===== Material provided

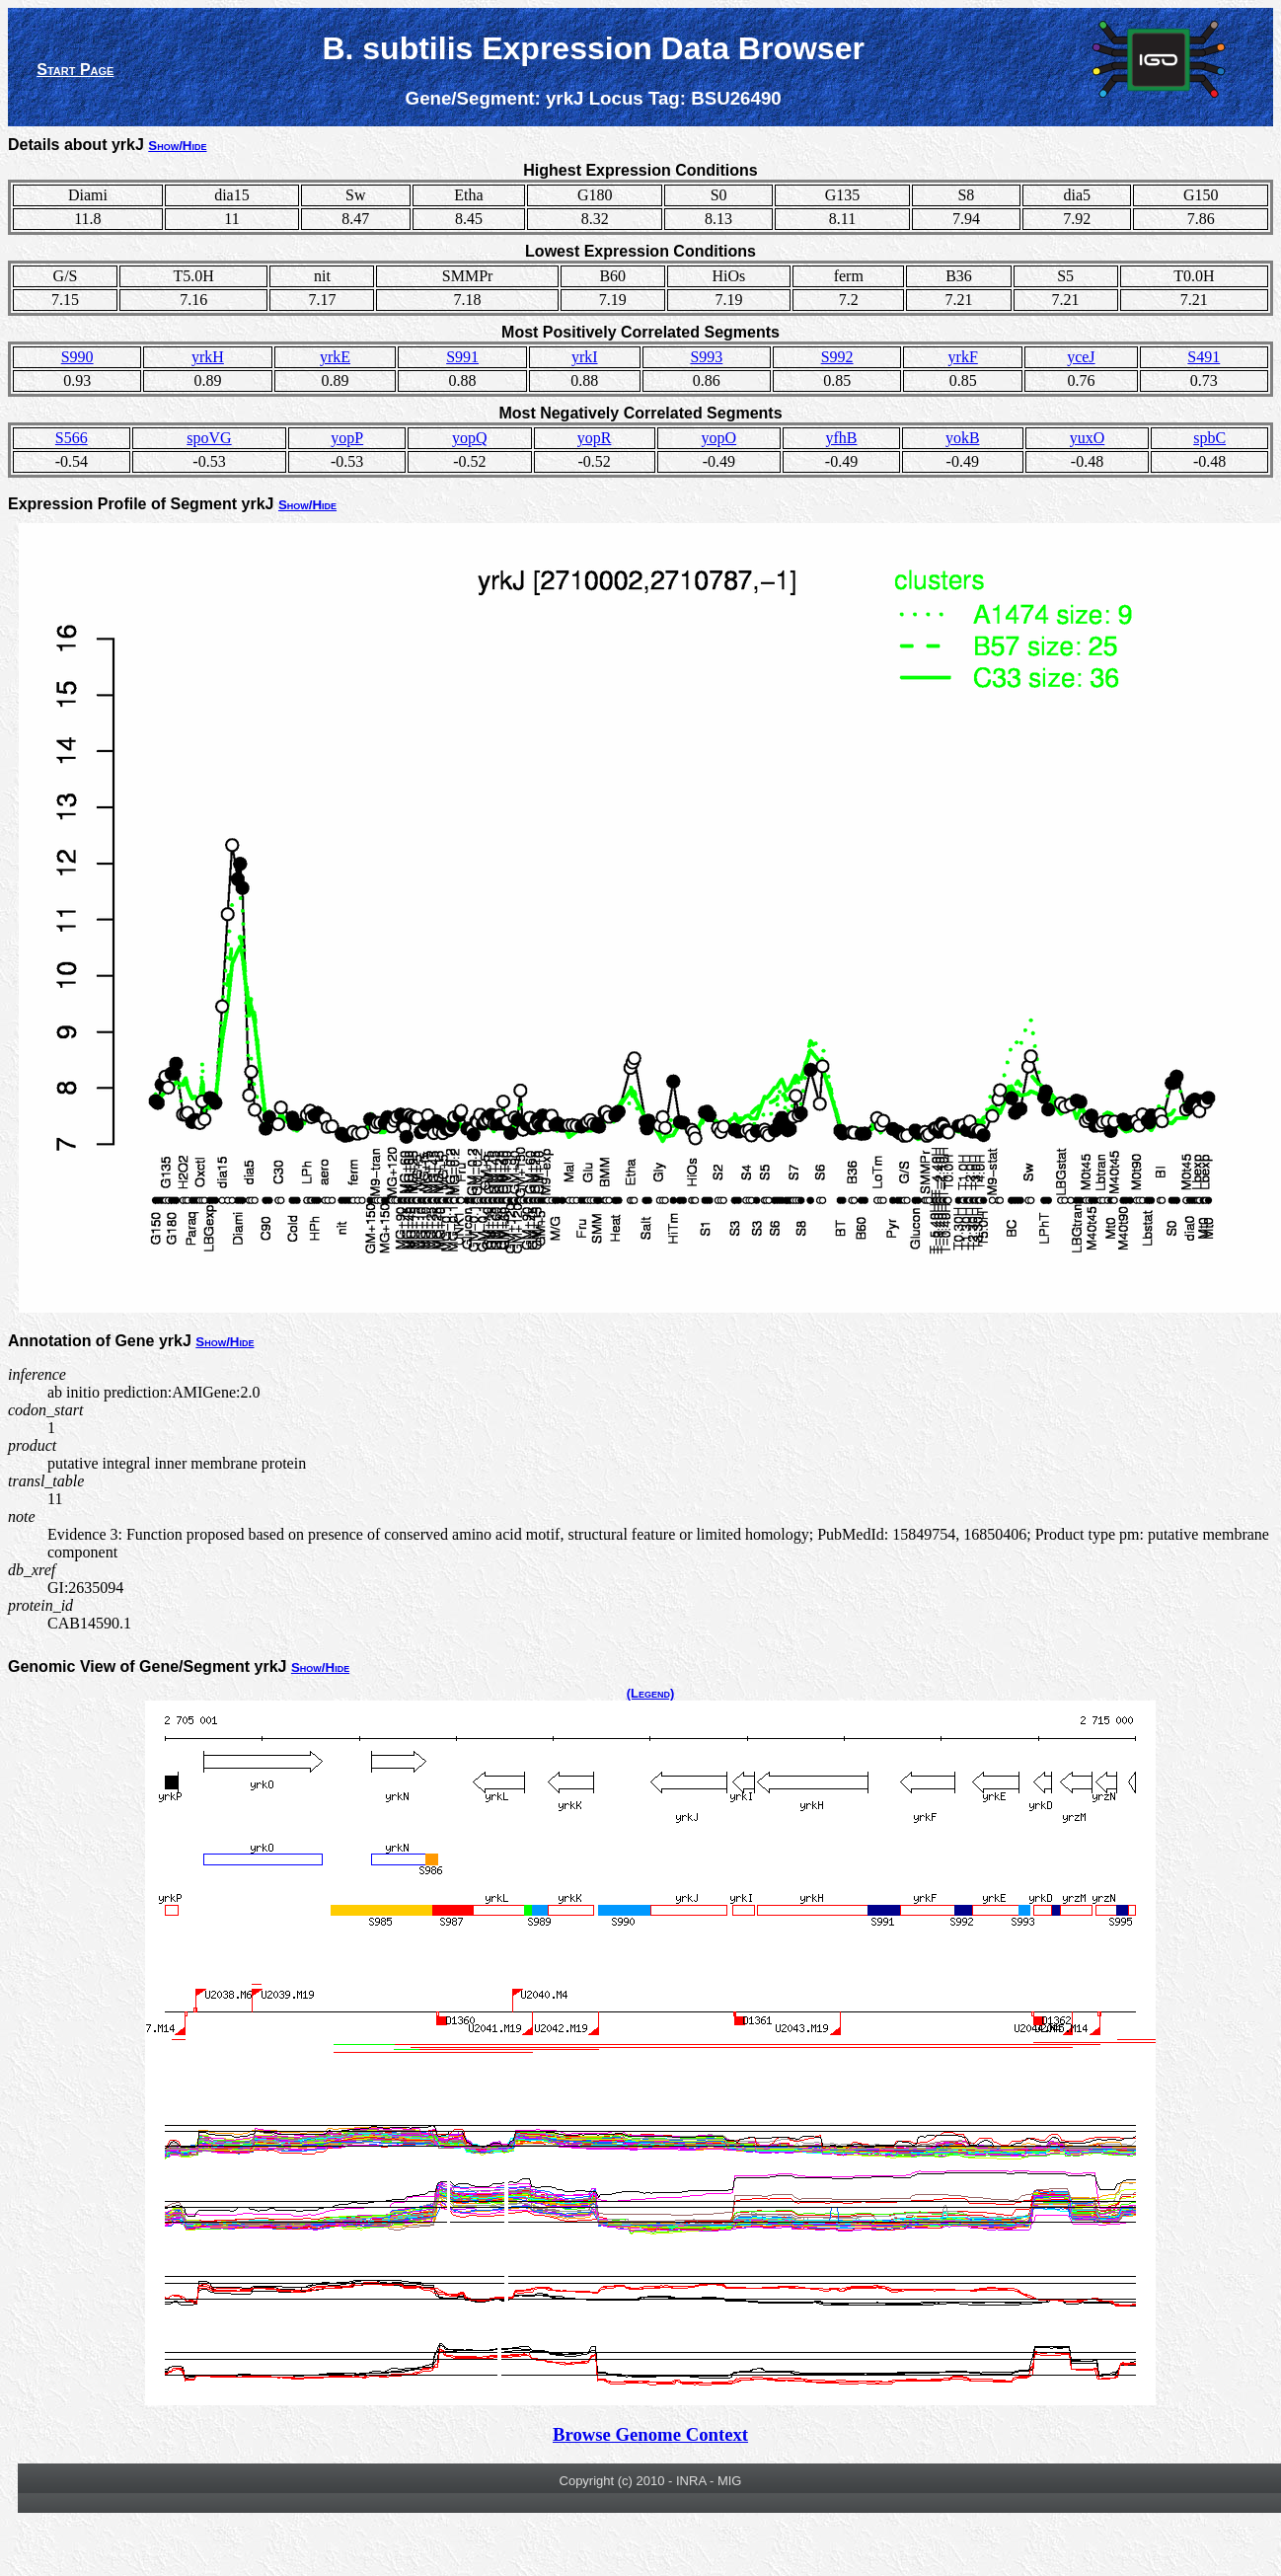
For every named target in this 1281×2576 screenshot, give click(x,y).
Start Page (75, 69)
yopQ (470, 437)
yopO (719, 437)
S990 (77, 356)
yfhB (841, 437)
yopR (594, 437)
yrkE (335, 356)
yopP (347, 437)
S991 (462, 356)
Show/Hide (177, 145)
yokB (962, 437)
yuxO (1087, 437)
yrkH (207, 356)
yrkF (963, 356)
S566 (71, 437)
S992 (837, 356)
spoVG (209, 437)
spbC (1209, 437)
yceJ (1080, 356)
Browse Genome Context (650, 2434)
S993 (706, 356)
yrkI (584, 356)
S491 (1203, 356)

==========

Goal of the exercise
Output every record above exactly as written, but skip the pictures.

Answer space
For every named target in this 1281×2576 screenshot, give click(x,y).
Start Page (75, 69)
yopQ (470, 437)
yopO (719, 437)
S990 (77, 356)
yfhB (841, 437)
yopR (594, 437)
yrkE (335, 356)
yopP (347, 437)
S991 (462, 356)
Show/Hide (177, 145)
yokB (962, 437)
yuxO (1087, 437)
yrkH (207, 356)
yrkF (963, 356)
S566 (71, 437)
S992 (837, 356)
spoVG (209, 437)
spbC (1209, 437)
yceJ (1080, 356)
Browse Genome Context (650, 2434)
S993 (706, 356)
yrkI (584, 356)
S491 (1203, 356)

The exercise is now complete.